I am improving on the getting rid of unnecessary clothing now, I am proud and embaressed to say I have now remove a whole big trashbag of clothes and there is still more to come. I think there will be at least two of them before I am done... I cannot believe that me who compared to my friends do not buy that much clothes can have two trashbags too much of clothes and I have gotten rid of clothes on a regular basis the whole time before this too. I can really see my extravagance in this area.
The cultural aspect should not be ignored, I agree. I would say that modesty is to fulfill the cultural requirements to not be too naked to at least a slightly higher standard than the average population. A Christian in a country where headcoverings are common should definetely cover while here in Europe or in the US that would not be an absolute requirement as I see it. I cover but I do not demand that others should if not lead to it. My skirts are usually below the knee and for the most part full length but I do not see a woman in a shirt which is just above the knee as immodest. I don't cover my arms in summer which some here might see as immodest but I feel that I fulfill both my own and my culture's standard for not being too undressed.
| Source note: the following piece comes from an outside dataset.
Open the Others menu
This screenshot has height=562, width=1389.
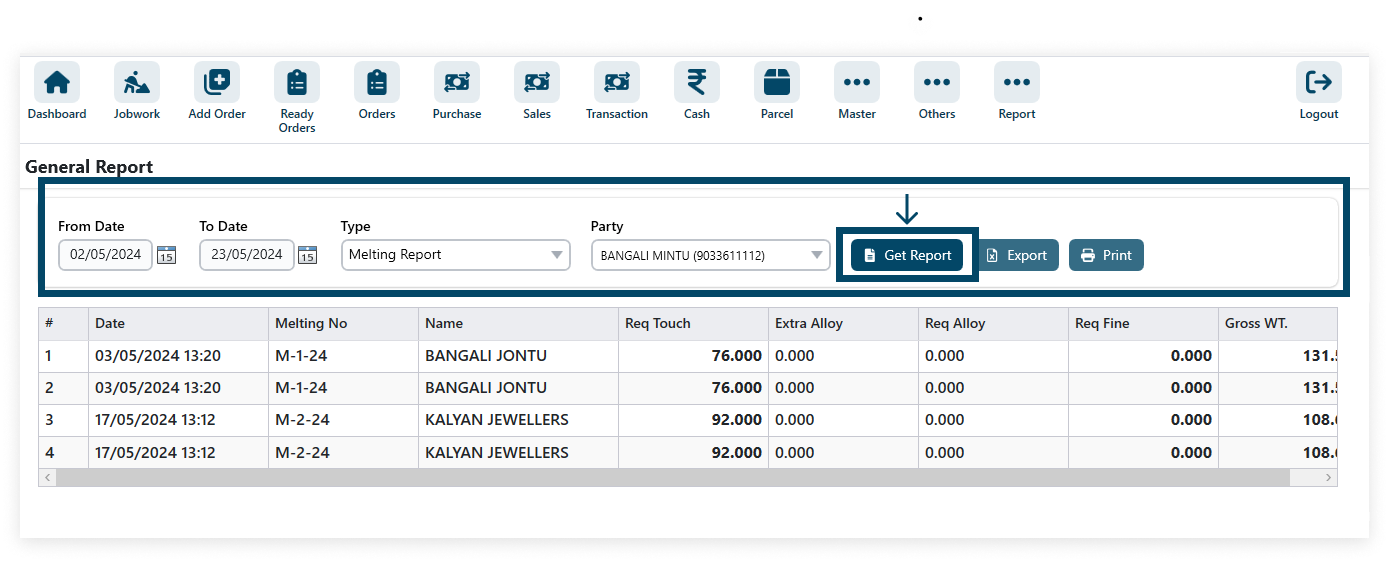[937, 82]
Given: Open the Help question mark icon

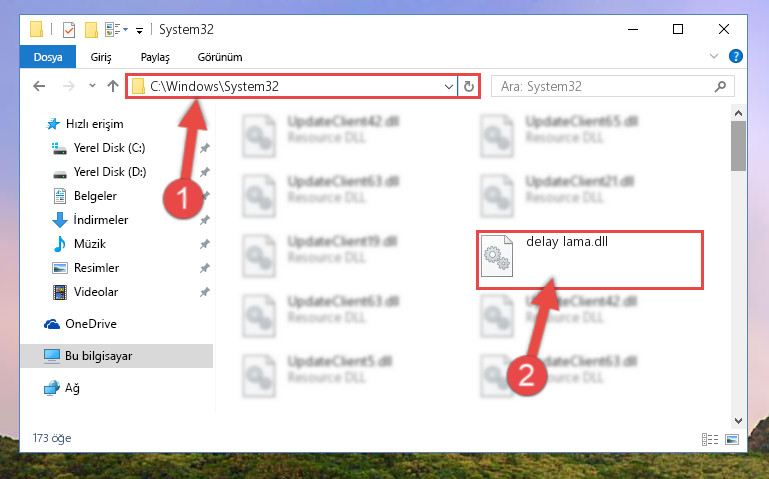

It should however be said that I cover my shoulders in worship if I am wearing a sleeveless dress as I feel that worship requires the highest level of modesty which some like me cannot fulfill all the time.
i have struggled with G and myself about simplicity and dress, plainness and witness. i don't want to stick out. realizing that no matter what i do, i'm going to stick out has been helpful.
i wear long skirts of simple pattern. i'm learning to sew them for myself and this makes me very happy.
usually i wear longer shirts that cover most of my arms. my sewing skills have not evolved this far. hopefully someday!
i've started wearing my hair in a bun that i cover. a nice compromise for me.
my hair is so gray and i've fought round and round with vanity about this.
i don't shave .
it seems so much of plainness is about listening to G and either being willing or struggling. it's such a process.
G grant us a meaningful process!
I buy my clothing from a Swedish desingner as they are organic and not made in sweatshops. I like the designs as they are modest and simple but with a quirky look which allows me to dress according to my individual personality without being vain. I don`t feel the need to dress in plain colours as God is the greatest artist in the world and loves colour. My clothes are dyed with natural dyes which I like. I don`t want to wear the clothing in the shops as it is often of a glamorous style and made in sweatshops and bad for the environment. The result is that I chose my items with care and know that they will last for a very long time as they are made from good quality materials and well made and I love the feel of them which allows me to forget about what I am wearing somehow but know that I am presenting myself as a person who cares about how they look but am not keeping up with fashion. I don`t feel it honours God to wear just any old unmatched thing, He made women to have beauty and they should complement this through their clothing in a modest and tasteful way.
I have long hair greying slightly at the temples but would not mind a colour wash now and again if it makes my hair look neater and in better condition.